Someone get Om Malik a map

September 2, 2007 17:03:53.696

Om Malik notes that some countries are getting much higher levels of bandwidth than we do here (I just tested mine - I get 16 mbps down, 1 mbps up). Here's how he starts off:

Swedish grannies are connecting to the net at 40 gigabits per second life; 100 megabit per seconds are becoming common place in Japan and Korea; and even French are dreaming of an ultra-fast fiber future. And yet, in the US we are all stuck in the slow lane, settling for speeds between 768 kbps to 8 megabits per second. I have often wondered what it would be like to have a 100 megabits per second, and what I would do with that much bandwidth.

Hmm. The Sweden story is a one off experiment. So what about Japan? Well, according to this site, Japan's population was about 78% urban in 1995 (and it would be higher now). South Korea? From this site, as of 1998, almost 85% of the population was urban - and again, that would be higher now (projections have it at 92% by 2015).
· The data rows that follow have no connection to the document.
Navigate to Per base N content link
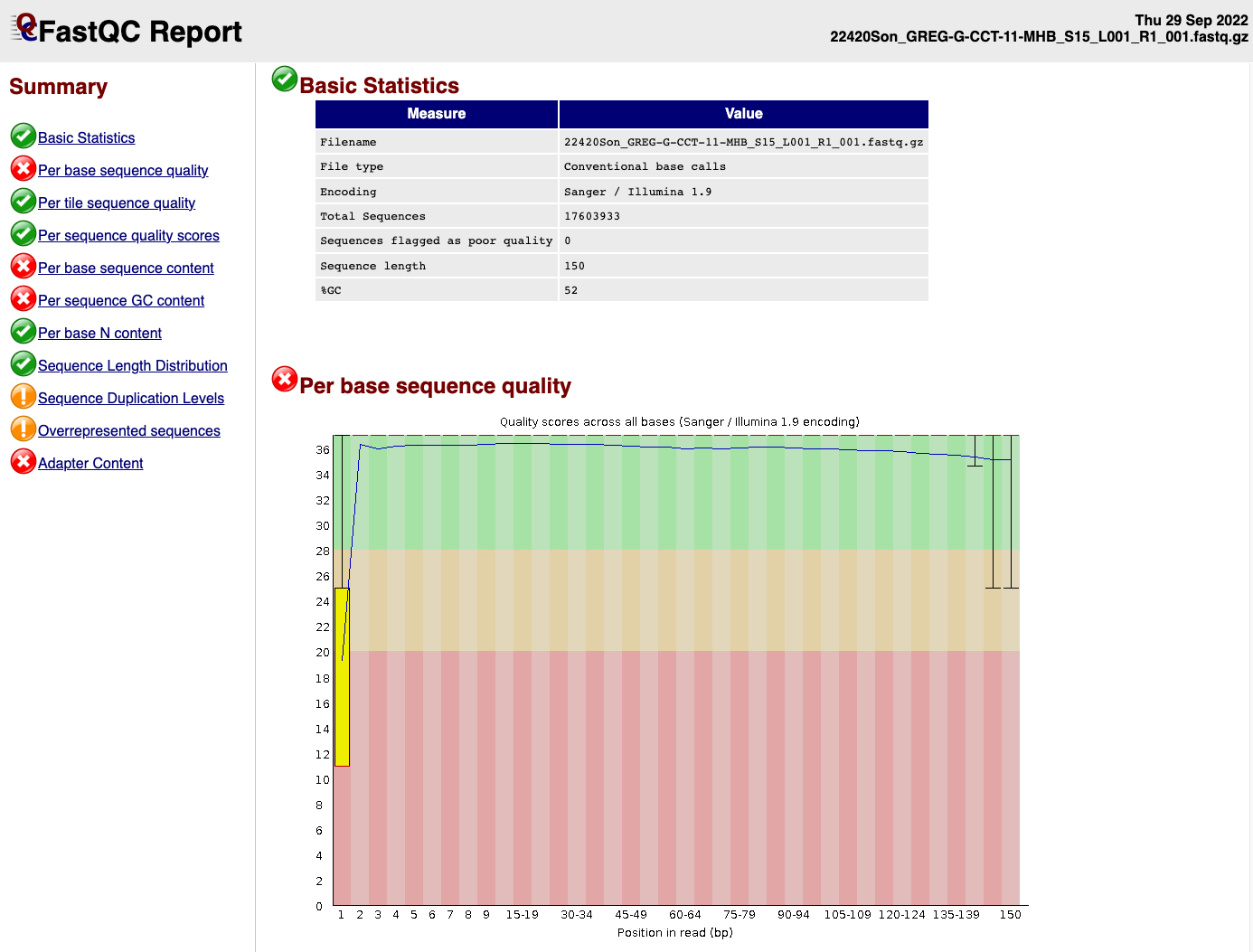 coord(99,334)
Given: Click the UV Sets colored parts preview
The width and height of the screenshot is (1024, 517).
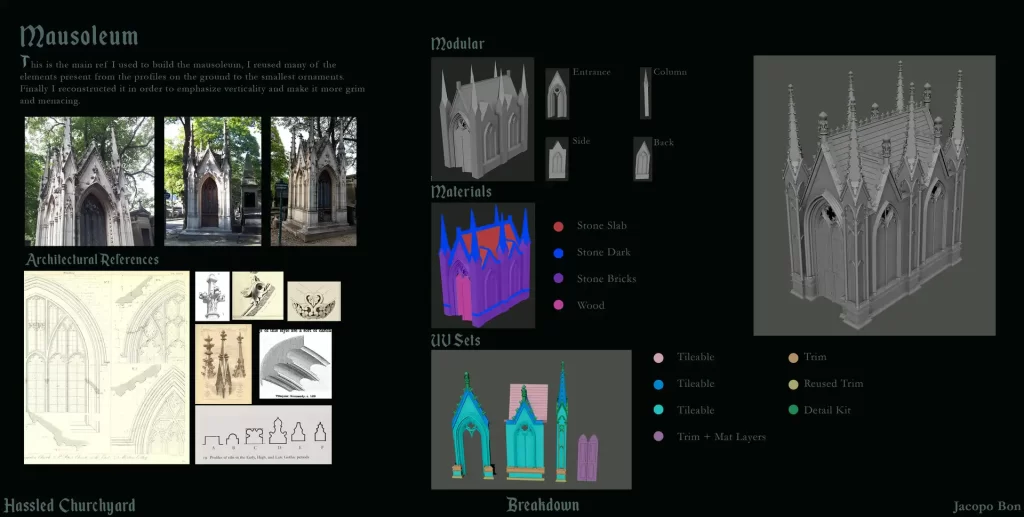Looking at the screenshot, I should 531,419.
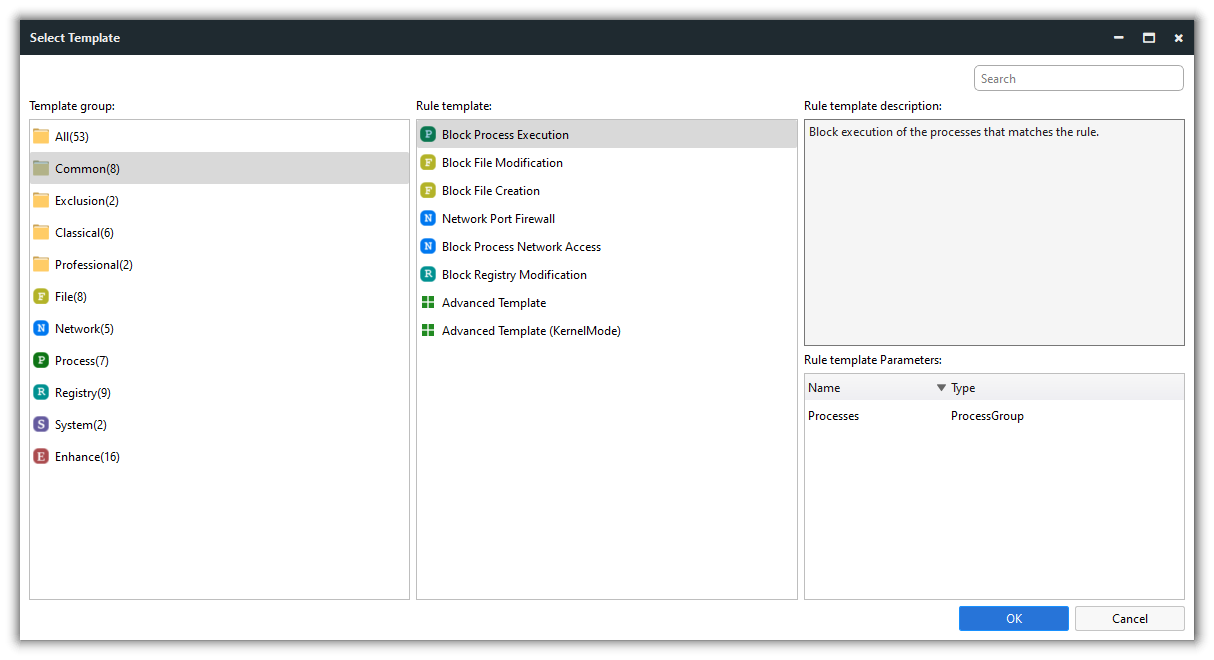The width and height of the screenshot is (1214, 660).
Task: Select the Professional(2) folder group
Action: pyautogui.click(x=93, y=265)
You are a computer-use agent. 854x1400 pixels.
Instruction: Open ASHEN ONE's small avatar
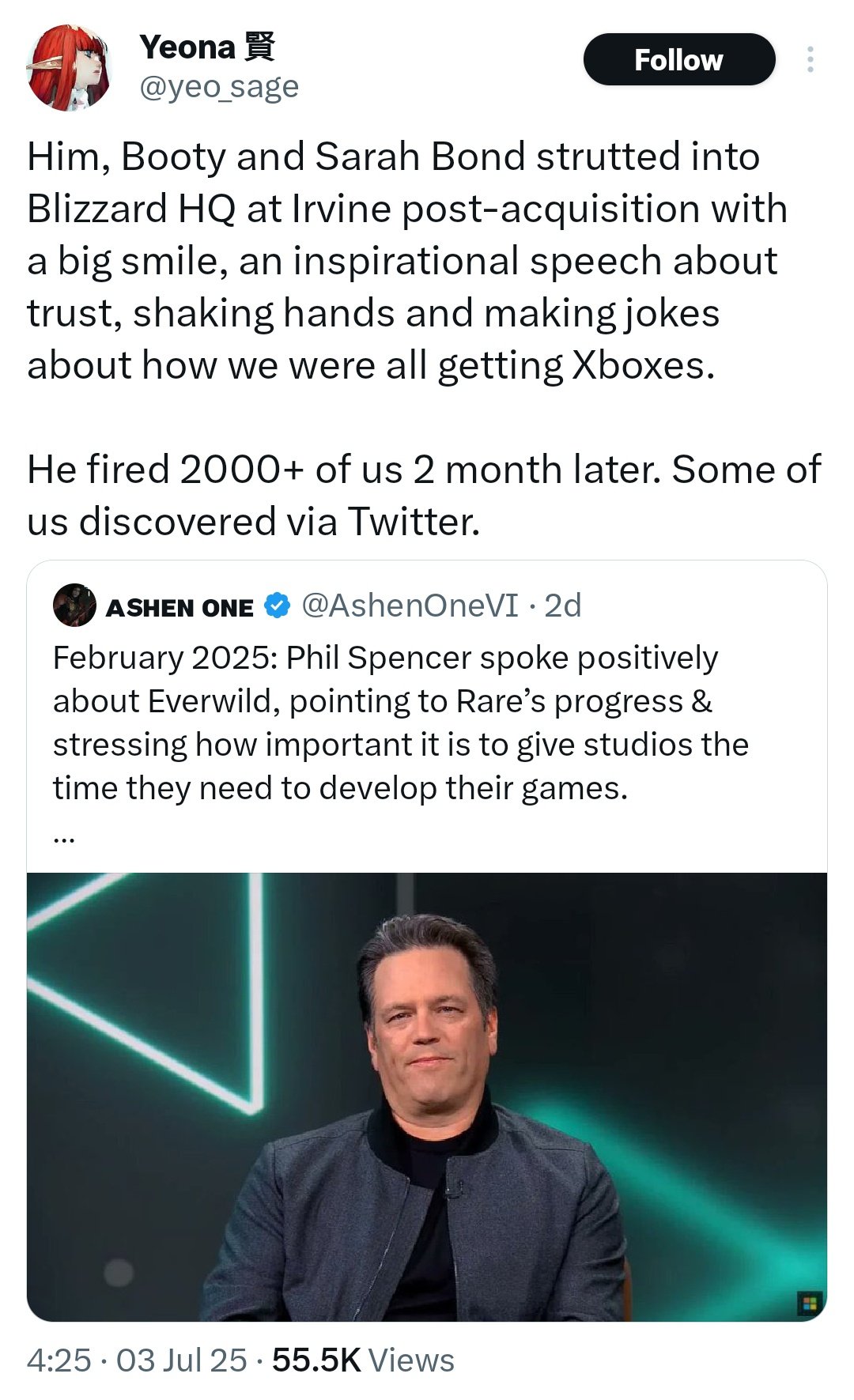[74, 606]
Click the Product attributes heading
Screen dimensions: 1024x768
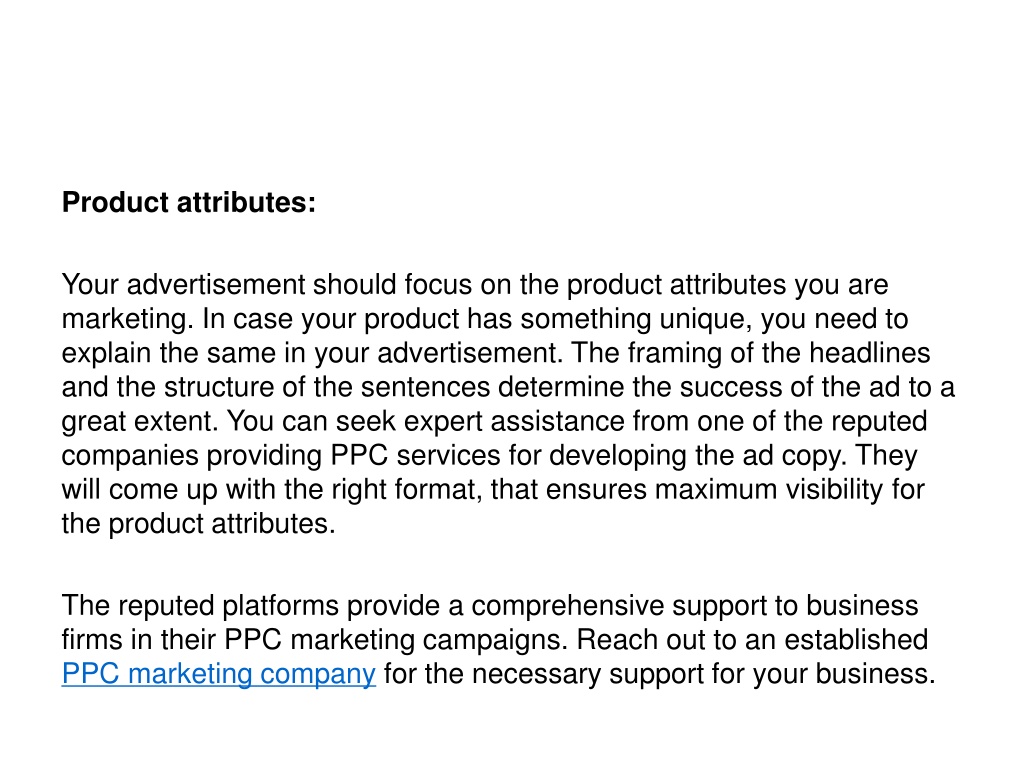189,202
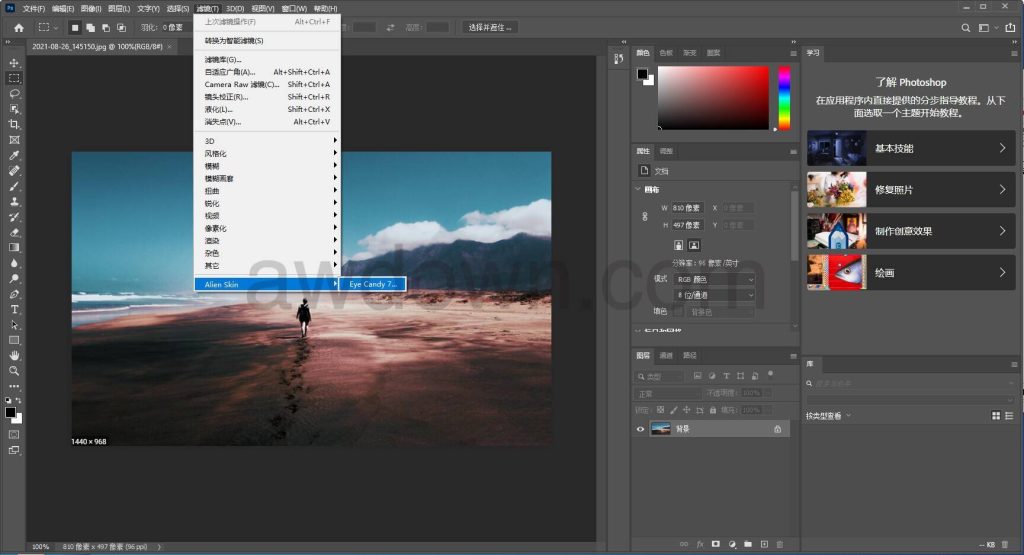Switch to the 通道 channels tab

point(666,355)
So what about the US? Well, the stats from Wikipedia say that almost 81% of Americans live in cities, but that's when you have to whip out maps of the US, South Korea, and Japan. In the latter two nations, there are fewer (and larger) metropolitan areas, and wiring them handles the bulk of the population. In the US, there's just tons more land, and tons more space to be covered. This isn't that hard to figure out, but the a-list pundits like Malik and CNet's "Buzz Out Loud" crew seem to be continually mystified by the concept.

Do we have lousy broadband competition here? Sure, and that's part of the problem. However, the "last mile" in the US is a much bigger "last mile" than it is in, say, South Korea.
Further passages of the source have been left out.